The core idea is to treat data cleaning as an RL policy that sequences standard operators to reduce mismatch between real tabular inputs and the synthetic priors that models like TabPFN rely on. They introduce a TFMAwareReward that uses downstream accuracy as part of the signal and report that a policy pretrained on one dataset beats training from scratch at the 2000-step mark on three held-out sets, with gains up to 28.8 percent after full fine-tuning. That transfer result is the most concrete new thing here, along with the observation that three of seven reward variants collapse to degenerate policies. Being explicit about reward failure modes is useful and shows they did not just cherry-pick a working formulation. Parameterized actions also improved outcomes on nine of ten datasets in their tests. These pieces together give a practical starting point for anyone trying to make TFMs more robust to real-world messiness without hand-crafted rules.
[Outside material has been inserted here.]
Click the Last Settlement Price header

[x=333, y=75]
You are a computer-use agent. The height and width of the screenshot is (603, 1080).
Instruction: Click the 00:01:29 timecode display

The main weakness is that the headline accuracy lift on the diverging cases sits at a marginal Wilcoxon p-value of 0.063 with only four datasets, and the abstract gives no error bars or direct measurement of how much the distributional gap actually shrinks. It is possible the learned policies are simply discovering TabPFN-friendly heuristics rather than learning transferable alignment knowledge. Without the full method details or ablation on whether the policy reduces the prior mismatch on held-out data, the transfer claim rests on downstream accuracy alone. This work is aimed at applied researchers who already use or plan to use tabular foundation models on noisy inputs. It is worth sending to peer review because the framing is new enough and the transfer experiment is worth checking, even though the current support is preliminary and would need tighter controls and more datasets to be convincing.

Referee Report

4 major / 2 minor

Summary. The manuscript introduces L2C2, a deep RL framework that frames tabular data cleaning as sequential prior alignment to the synthetic data-generating process of Tabular Foundation Models (e.g., TabPFN). Experiments on ten OpenML datasets show that three of seven reward formulations collapse to degenerate policies, that the proposed TFMAwareReward yields higher accuracy on structurally distinct pipelines (mean 0.851 vs. 0.843), that parameterized actions improve rewards on 9/10 datasets, and that a policy pre-trained on one source dataset outperforms scratch training at the 2,000-step fine-tuning checkpoint on three held-out datasets (gains up to +28.8% after full fine-tuning), which the authors interpret as cross-dataset transfer of prior-alignment knowledge.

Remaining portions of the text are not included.